Given records:

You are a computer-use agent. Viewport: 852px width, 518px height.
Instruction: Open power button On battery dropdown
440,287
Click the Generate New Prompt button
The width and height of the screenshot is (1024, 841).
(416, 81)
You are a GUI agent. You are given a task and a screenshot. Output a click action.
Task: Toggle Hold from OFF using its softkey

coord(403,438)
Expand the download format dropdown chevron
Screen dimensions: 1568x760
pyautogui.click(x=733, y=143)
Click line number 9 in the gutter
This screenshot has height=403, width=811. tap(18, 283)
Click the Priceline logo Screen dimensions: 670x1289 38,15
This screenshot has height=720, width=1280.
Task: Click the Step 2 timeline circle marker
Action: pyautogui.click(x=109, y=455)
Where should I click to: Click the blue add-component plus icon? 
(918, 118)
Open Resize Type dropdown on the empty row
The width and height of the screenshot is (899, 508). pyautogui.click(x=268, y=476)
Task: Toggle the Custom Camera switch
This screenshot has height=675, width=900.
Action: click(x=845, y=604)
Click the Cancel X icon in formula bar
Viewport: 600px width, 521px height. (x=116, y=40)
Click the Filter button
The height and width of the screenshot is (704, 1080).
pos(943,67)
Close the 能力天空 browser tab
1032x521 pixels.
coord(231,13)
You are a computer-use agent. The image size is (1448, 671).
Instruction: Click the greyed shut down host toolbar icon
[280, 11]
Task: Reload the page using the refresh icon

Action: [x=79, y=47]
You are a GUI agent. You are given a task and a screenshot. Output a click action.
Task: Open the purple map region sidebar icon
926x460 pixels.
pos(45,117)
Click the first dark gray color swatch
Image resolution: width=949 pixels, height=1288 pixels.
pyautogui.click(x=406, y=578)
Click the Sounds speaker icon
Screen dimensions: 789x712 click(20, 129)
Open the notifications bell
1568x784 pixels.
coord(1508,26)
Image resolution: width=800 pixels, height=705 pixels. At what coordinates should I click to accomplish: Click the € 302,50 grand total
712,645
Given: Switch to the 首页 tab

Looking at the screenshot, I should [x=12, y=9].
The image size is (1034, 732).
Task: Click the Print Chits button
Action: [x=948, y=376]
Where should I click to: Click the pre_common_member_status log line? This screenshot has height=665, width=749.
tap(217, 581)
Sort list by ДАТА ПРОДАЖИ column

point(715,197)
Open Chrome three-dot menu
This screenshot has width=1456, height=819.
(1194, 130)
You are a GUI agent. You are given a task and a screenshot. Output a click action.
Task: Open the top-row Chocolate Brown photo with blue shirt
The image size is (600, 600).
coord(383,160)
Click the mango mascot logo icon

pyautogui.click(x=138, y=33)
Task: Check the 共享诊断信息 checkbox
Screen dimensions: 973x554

Directions:
Copy the lines exactly as they are, starting with the line that contains "Click the Sounds speaker icon" and going on through the line that contains "pyautogui.click(x=138, y=33)".

Response to the exercise:
Click the Sounds speaker icon
Screen dimensions: 789x712 click(20, 129)
Open the notifications bell
1568x784 pixels.
coord(1508,26)
Image resolution: width=800 pixels, height=705 pixels. At what coordinates should I click to accomplish: Click the € 302,50 grand total
712,645
Given: Switch to the 首页 tab

Looking at the screenshot, I should [x=12, y=9].
The image size is (1034, 732).
Task: Click the Print Chits button
Action: [x=948, y=376]
Where should I click to: Click the pre_common_member_status log line? This screenshot has height=665, width=749.
tap(217, 581)
Sort list by ДАТА ПРОДАЖИ column

point(715,197)
Open Chrome three-dot menu
This screenshot has width=1456, height=819.
(1194, 130)
You are a GUI agent. You are given a task and a screenshot. Output a click action.
Task: Open the top-row Chocolate Brown photo with blue shirt
The image size is (600, 600).
coord(383,160)
Click the mango mascot logo icon

pyautogui.click(x=138, y=33)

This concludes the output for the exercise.